TASK TO COMPLETE: Repeat exactly the lines that begin at the one containing "How do I perform: Open" and end at the final line of the records; include no pictures and nothing else.

Top of DATA

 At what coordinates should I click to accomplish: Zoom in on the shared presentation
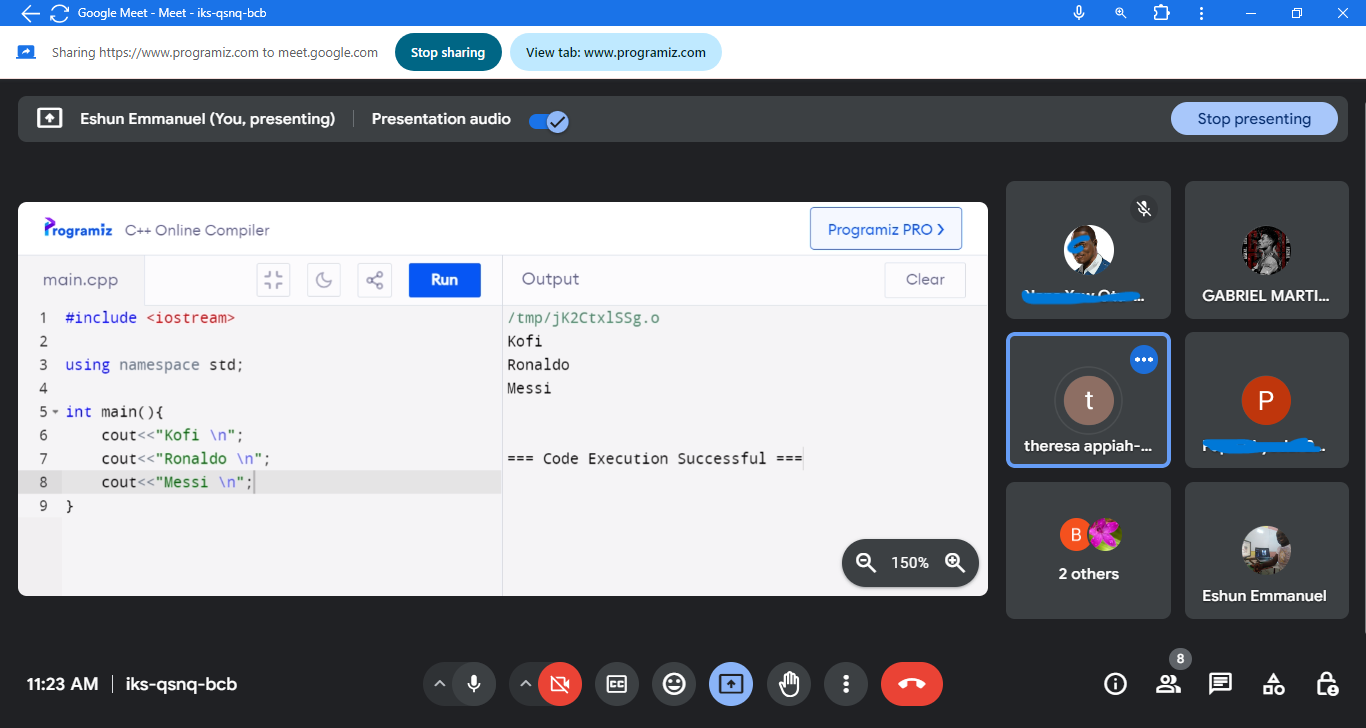click(955, 563)
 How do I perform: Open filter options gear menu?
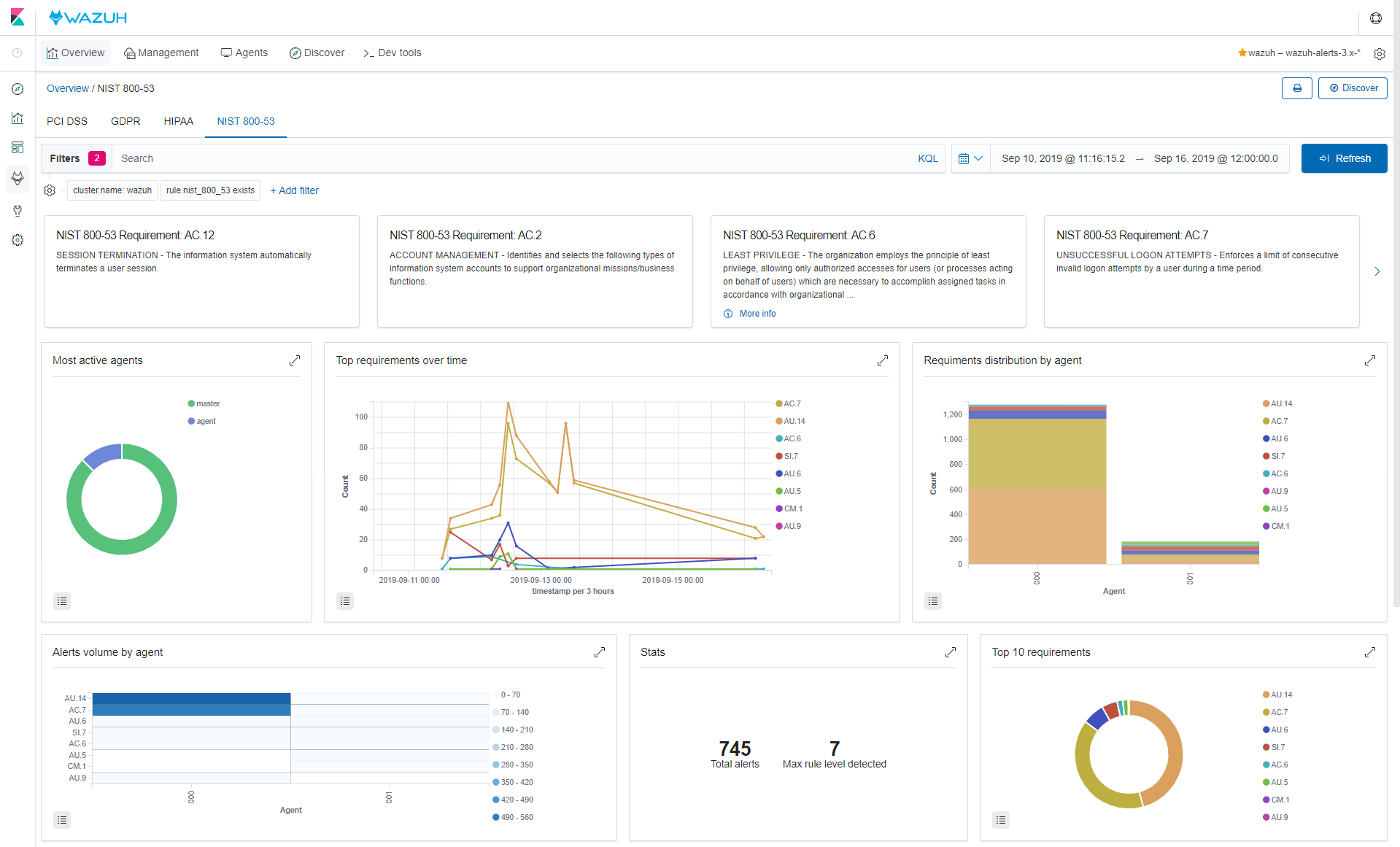coord(50,190)
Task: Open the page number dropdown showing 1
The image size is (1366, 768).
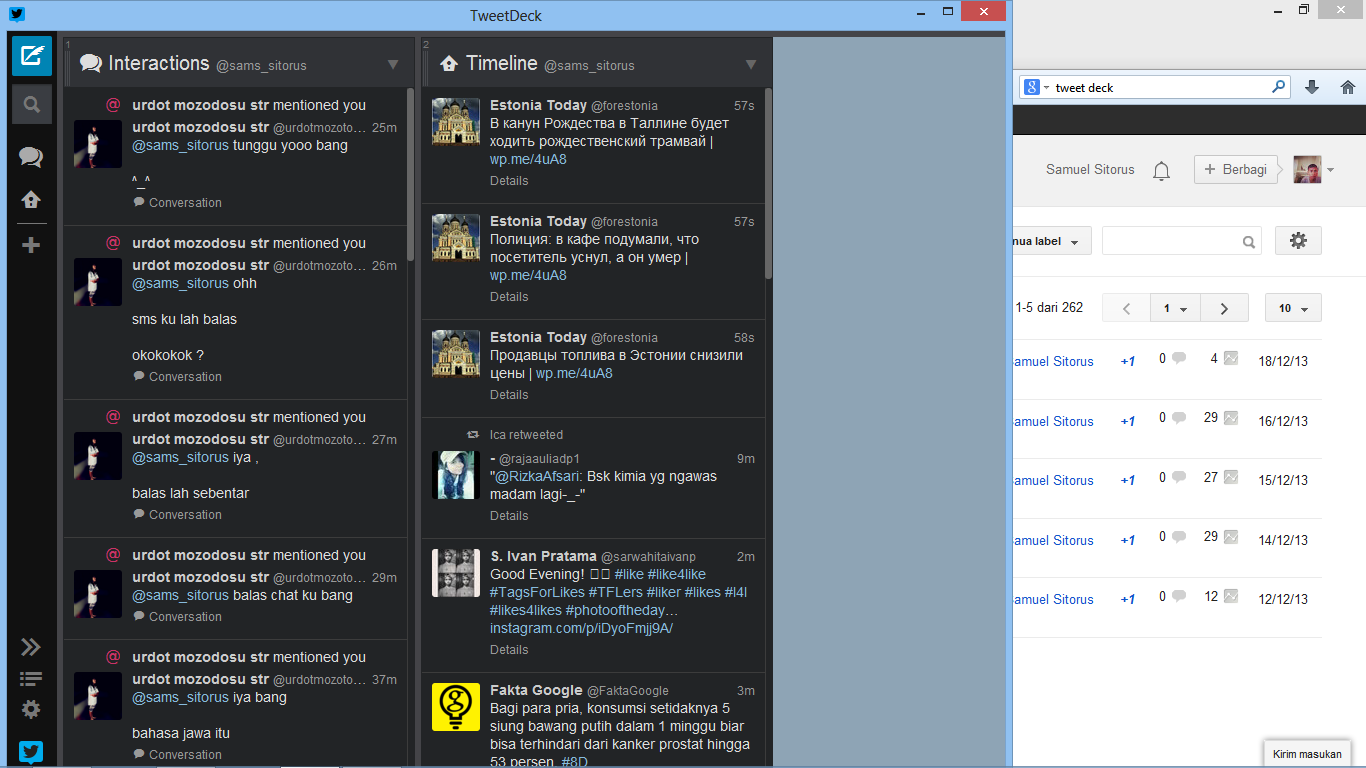Action: 1174,307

Bottom of DATA

SOLUTION FOR THIS TASK:
 How do I perform: Open filter options gear menu?
coord(50,190)
Task: Open the page number dropdown showing 1
The image size is (1366, 768).
Action: 1174,307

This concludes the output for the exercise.